Im Übrigen war die Auftraggeberin gehindert, den von ihr als fehlend angesehenen Teilwartungsvertrag bei der Antragstellerin nachzufordern. Denn dabei handelte es sich um einen Teil des Angebotes, dessen Vorlage die Auftraggeberin bereits in den Besonderen Bewerbungsbedingungen bei der Einreichung der Angebote zwingend gefordert hat. Bei solchen Unterlagen ist eine Nachforderung nach § 19 Abs. 2 VOL/EG ausgeschlossen. Denn der Auftraggeber, der in den Verdingungsunterlagen mitteilt, dass fehlende Unterlagen oder Erklärungen zwingend mit dem Angebot einzureichen sind, hat sich in seinem Ermessen hinsichtlich der Nachforderbarkeit von fehlenden Erklärungen und Unterlagen insoweit gebunden, dass eine Nachforderung ausscheidet. Ein Bieter kann die Verdingungsunterlagen bei einer derartigen Sachlage nur dahingehend verstehen, dass fehlende Erklärungen und Unterlagen zwingend zum Angebotsausschluss führen.

5.) Die Antragstellerin kann sich auch nicht darauf berufen, dass die formale Angebotswertung bereits positiv abgeschlossen gewesen sei und dass Formfehler aus diesem Grunde nicht berücksichtigt werden könnten. Die Auftraggeberin war nicht gehindert, bereits bei vorläufiger Angebotswertung erkannte Lücken im Angebot der Antragstellerin später zum Anlass für einen Angebotsausschluss zu nehmen.

Es mag sein, dass der Antragstellerin durch den verspäteten Ausschluss Aufwendungen durch die noch durchgeführte Teststellung entstanden sind. Dies mag auch Ansprüche der Antragstellerin gegen die Auftraggeberin begründen. Darin liegt jedoch kein Umstand, der einen Ausschluss wegen Unvollständigkeit des Angebotes hindert.

Ob das Angebot auch unvollständig war, weil es keinen Teilwartungsvertrag enthielt, und ob dies den Ausschluss des Angebots der Antragstellerin rechtfertigt, wie die Vergabekammer meint, kann offen bleiben. Zwar spricht einiges dafür, dass die Auffassung der Vergabekammer zutreffend ist, dass auch insoweit ein Ausschlussgrund bestanden hat. Allerdings ist dies ein Umstand, den die Auftraggeberin bisher nicht für den Ausschluss des Angebots der Antragstellerin herangezogen hat.

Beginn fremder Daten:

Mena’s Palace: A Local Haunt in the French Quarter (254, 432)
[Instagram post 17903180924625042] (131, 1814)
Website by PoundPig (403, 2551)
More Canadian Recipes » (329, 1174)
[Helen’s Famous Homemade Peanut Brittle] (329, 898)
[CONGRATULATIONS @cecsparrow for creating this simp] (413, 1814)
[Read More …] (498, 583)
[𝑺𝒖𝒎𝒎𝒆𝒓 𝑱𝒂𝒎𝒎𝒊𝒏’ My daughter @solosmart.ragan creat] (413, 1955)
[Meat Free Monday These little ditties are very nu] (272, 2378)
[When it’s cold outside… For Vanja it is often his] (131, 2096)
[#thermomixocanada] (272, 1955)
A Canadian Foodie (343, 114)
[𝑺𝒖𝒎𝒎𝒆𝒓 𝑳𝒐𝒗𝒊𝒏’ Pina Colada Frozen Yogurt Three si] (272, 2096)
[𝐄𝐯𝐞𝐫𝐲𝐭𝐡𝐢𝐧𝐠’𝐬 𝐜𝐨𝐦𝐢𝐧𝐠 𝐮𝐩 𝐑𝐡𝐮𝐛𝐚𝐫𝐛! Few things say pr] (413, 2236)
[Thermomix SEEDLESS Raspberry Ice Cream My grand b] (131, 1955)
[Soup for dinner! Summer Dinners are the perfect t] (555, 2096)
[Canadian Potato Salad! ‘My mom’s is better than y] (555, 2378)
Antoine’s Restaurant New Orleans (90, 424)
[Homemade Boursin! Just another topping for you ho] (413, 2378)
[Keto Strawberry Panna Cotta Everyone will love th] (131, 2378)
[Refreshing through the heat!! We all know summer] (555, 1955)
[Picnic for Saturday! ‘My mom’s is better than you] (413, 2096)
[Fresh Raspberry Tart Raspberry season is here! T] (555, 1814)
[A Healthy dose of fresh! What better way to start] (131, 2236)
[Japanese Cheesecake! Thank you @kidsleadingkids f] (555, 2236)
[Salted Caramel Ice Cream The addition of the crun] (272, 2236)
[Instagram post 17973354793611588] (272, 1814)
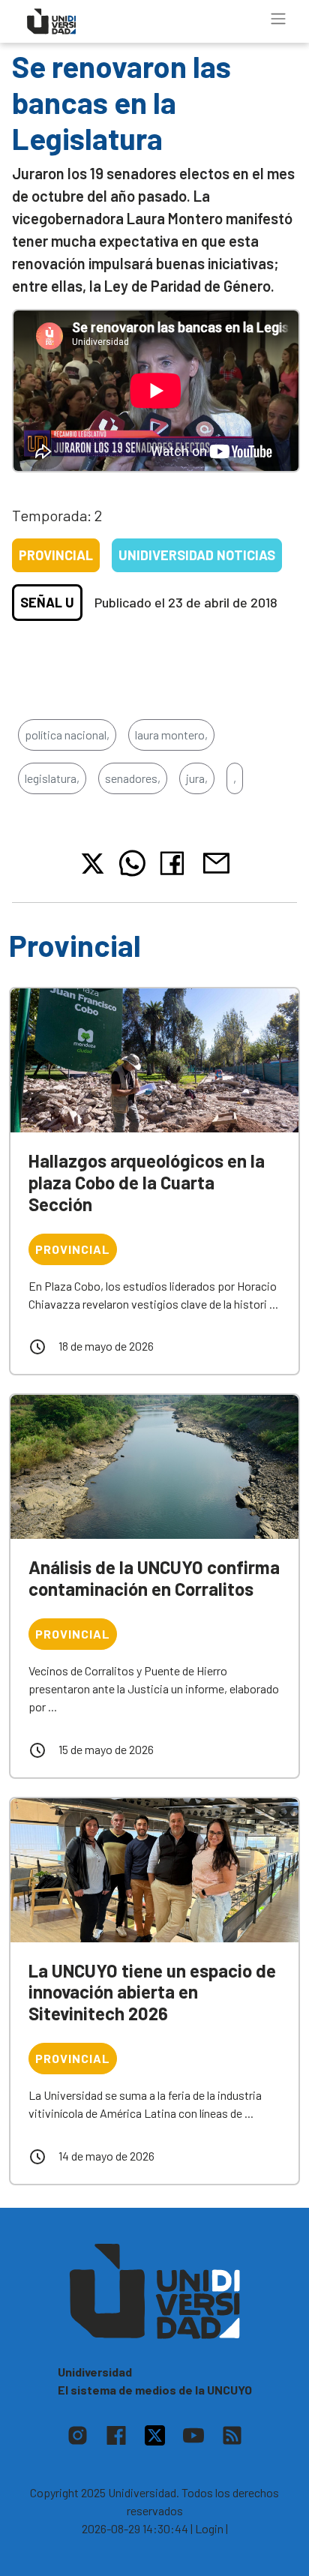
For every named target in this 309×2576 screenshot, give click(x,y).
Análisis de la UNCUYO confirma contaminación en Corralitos (154, 1578)
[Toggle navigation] (278, 18)
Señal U (47, 602)
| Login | (209, 2528)
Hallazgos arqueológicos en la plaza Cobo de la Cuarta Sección (146, 1182)
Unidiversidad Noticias (196, 555)
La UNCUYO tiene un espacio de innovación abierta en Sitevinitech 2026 (152, 1992)
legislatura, (52, 778)
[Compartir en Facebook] (175, 863)
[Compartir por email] (216, 861)
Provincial (56, 555)
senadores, (132, 778)
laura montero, (171, 734)
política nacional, (67, 734)
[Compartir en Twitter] (92, 863)
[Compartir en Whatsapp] (132, 863)
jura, (197, 778)
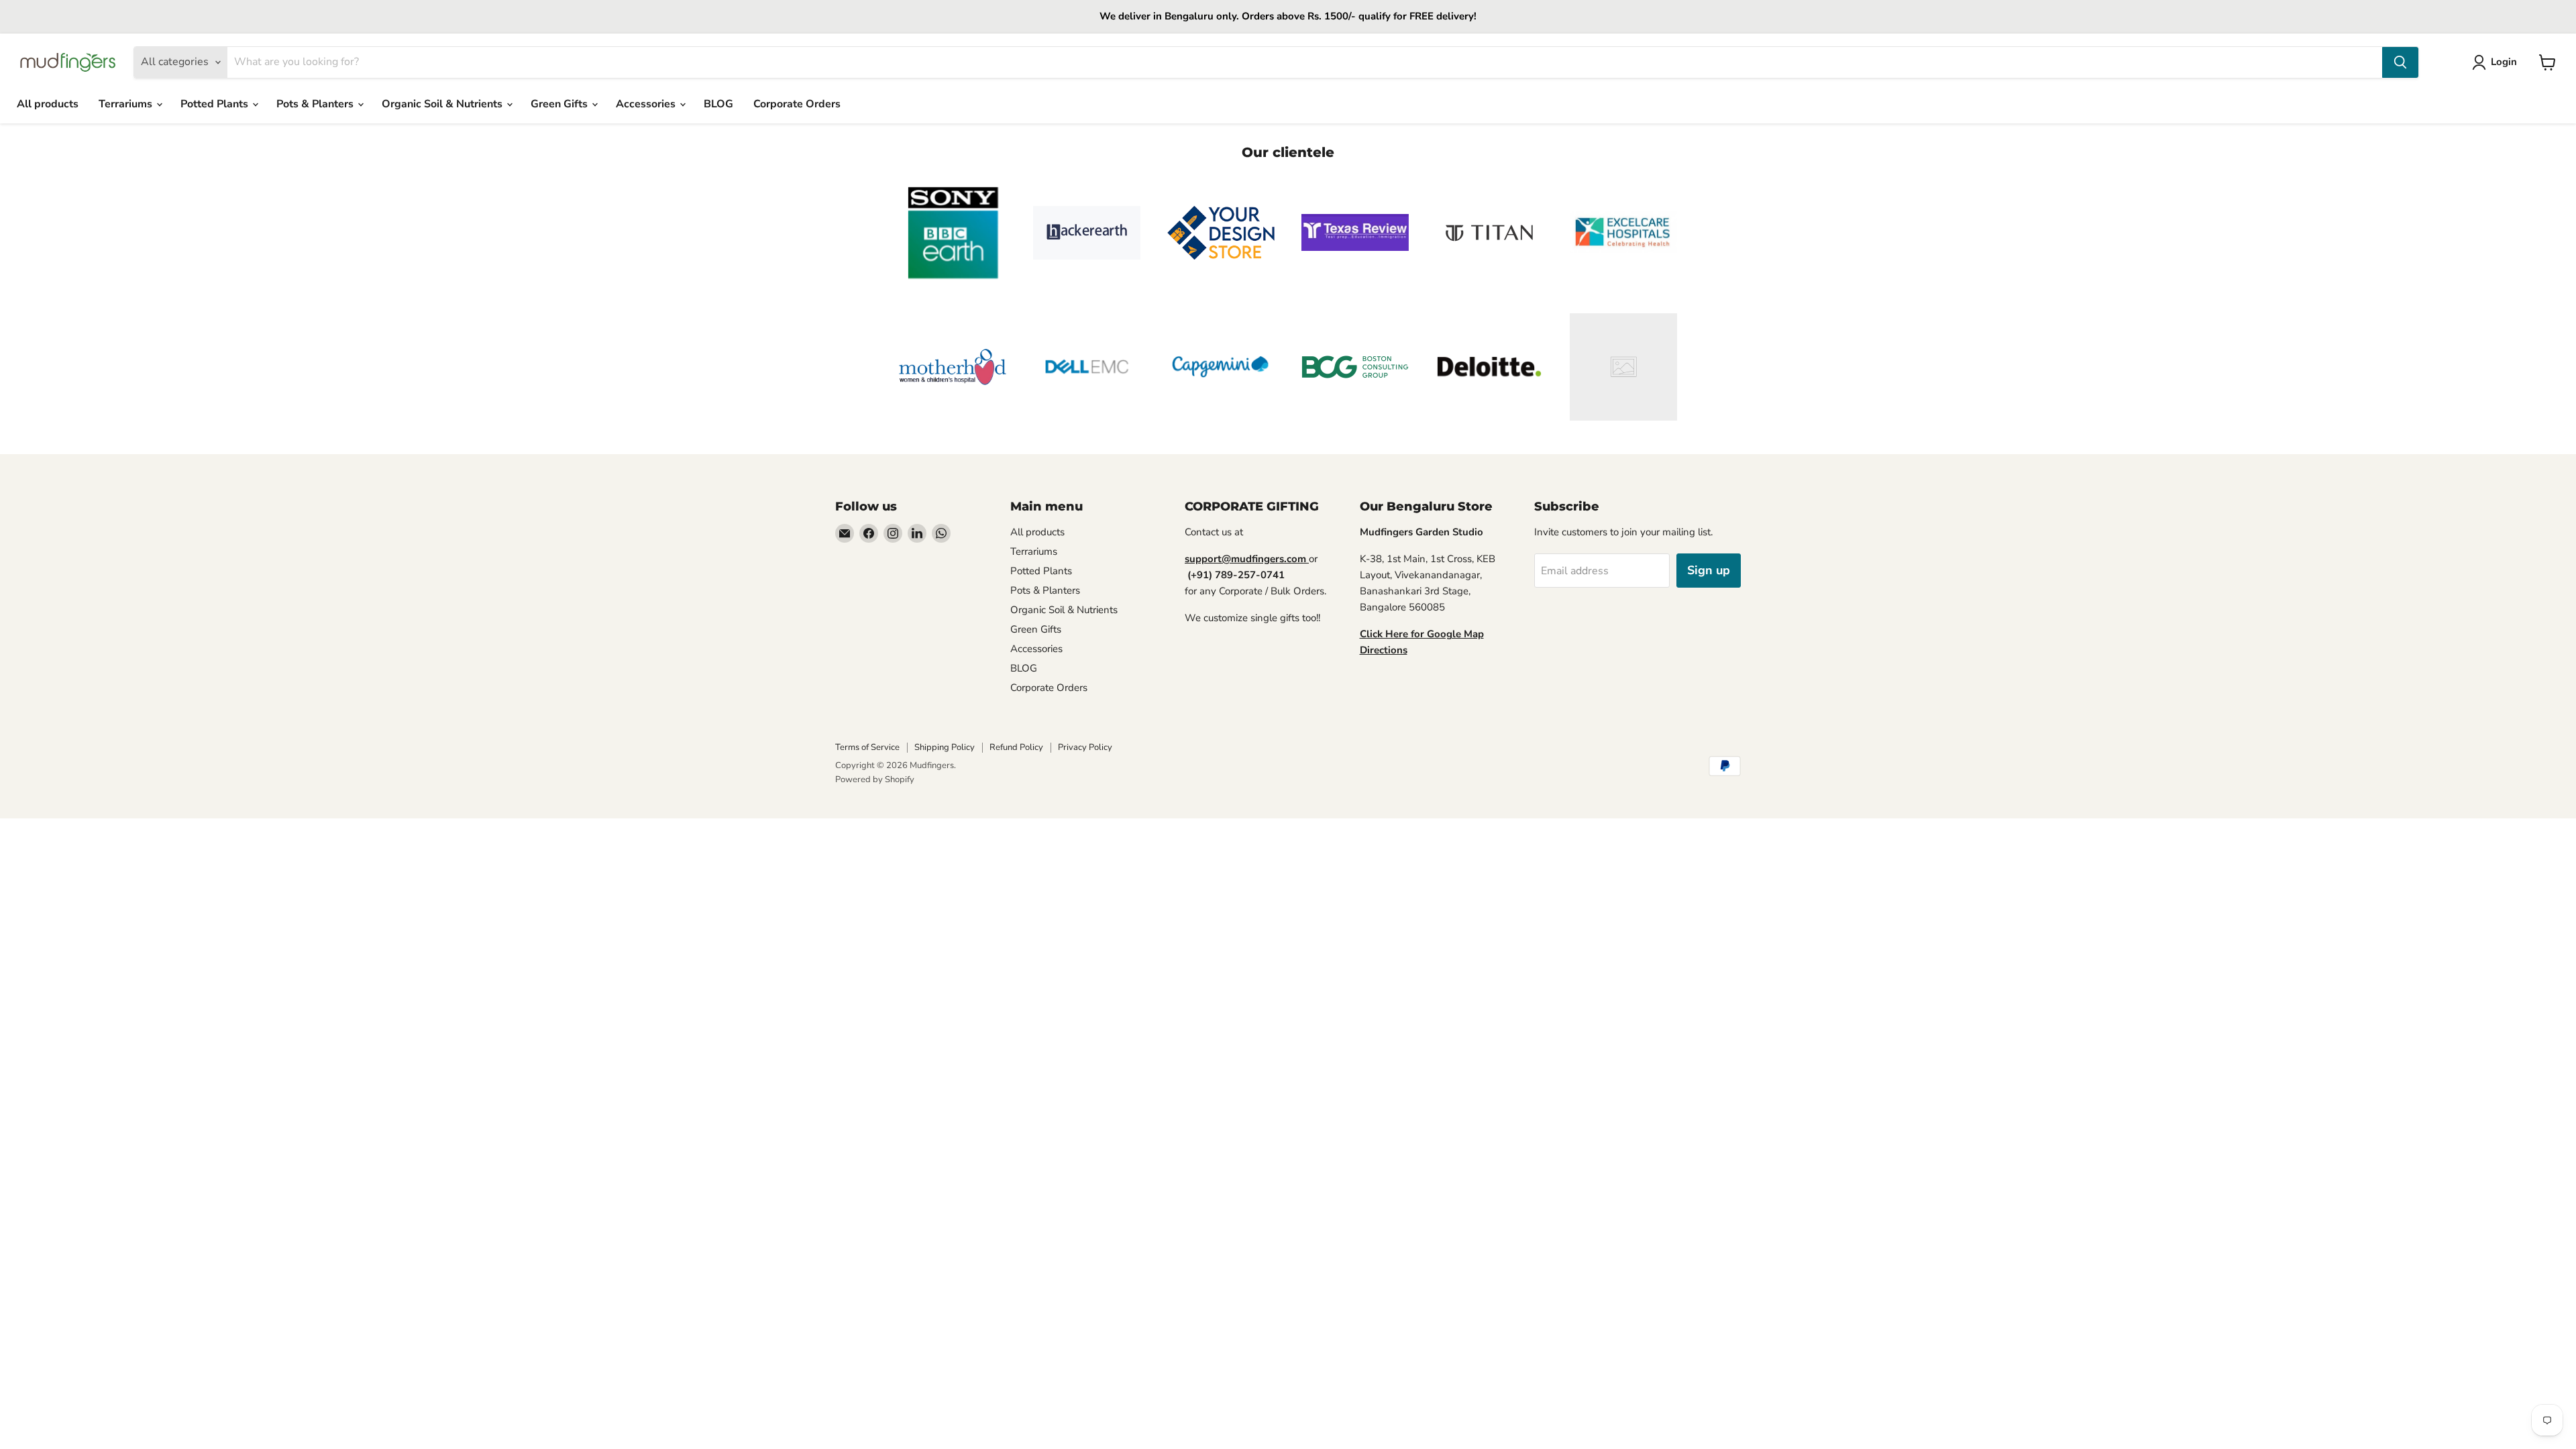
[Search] (2400, 62)
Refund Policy (1016, 747)
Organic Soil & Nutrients (443, 104)
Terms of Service (867, 747)
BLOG (718, 104)
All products (47, 104)
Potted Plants (215, 104)
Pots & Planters (316, 104)
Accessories (647, 104)
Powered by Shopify (874, 779)
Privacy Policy (1085, 747)
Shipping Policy (944, 747)
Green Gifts (560, 104)
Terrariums (127, 104)
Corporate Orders (797, 104)
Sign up (1708, 570)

Es muss auch nicht entschieden werden, ob das Angebot auch deshalb unvollständig war, weil es keine elektronische Fassung der angebotenen Wartungsverträge enthielt.

Im Ergebnis ohne Bedeutung ist auch, ob die Auftraggeberin das Angebot wegen angeblich fehlender Eignung des Ballon-Enteroskop der Antragstellerin ausschließen durfte.

C. Auch der Akteneinsichtsantrag der Antragstellerin war zurückzuweisen.

Bei der Bestimmung des Umfanges des Akteneinsichtsrechtes im Beschwerdeverfahren nach §§ 116 ff. GWB ist das Geheimhaltungsinteresse der konkurrierenden Bieter gegenüber dem Rechtsschutzinteresse des um Akteneinsicht nachsuchenden Beteiligten unter Berücksichtigung des Transparenzgebotes im Vergabeverfahren und des Grundrechts der Verfahrensbeteiligten auf rechtliches Gehör (Art. 103 GG) abzuwägen.

Diese Abwägung führt dazu, dass Akteneinsicht in dem Umfang gewährt werden muss, in dem sie zur Durchsetzung der subjektiven Rechte der Beteiligten – beschränkt auf den Gegenstand des Nachprüfungsverfahrens – erforderlich ist. Ein Akteneinsichtsrecht besteht mithin lediglich bezüglich entscheidungsrelevanter Aktenbestandteile.

Einer Akteneinsicht bedarf die Antragstellerin danach nicht. Ausschlaggebend für die Entscheidung ist der Inhalt der Verdingungsunterlagen und derjenige ihres eigenen Angebotes. Diese sind ihr bekannt.

D. Eine Kostenentscheidung ist nicht veranlasst. Sie ergeht zusammen mit der Hauptsacheentscheidung.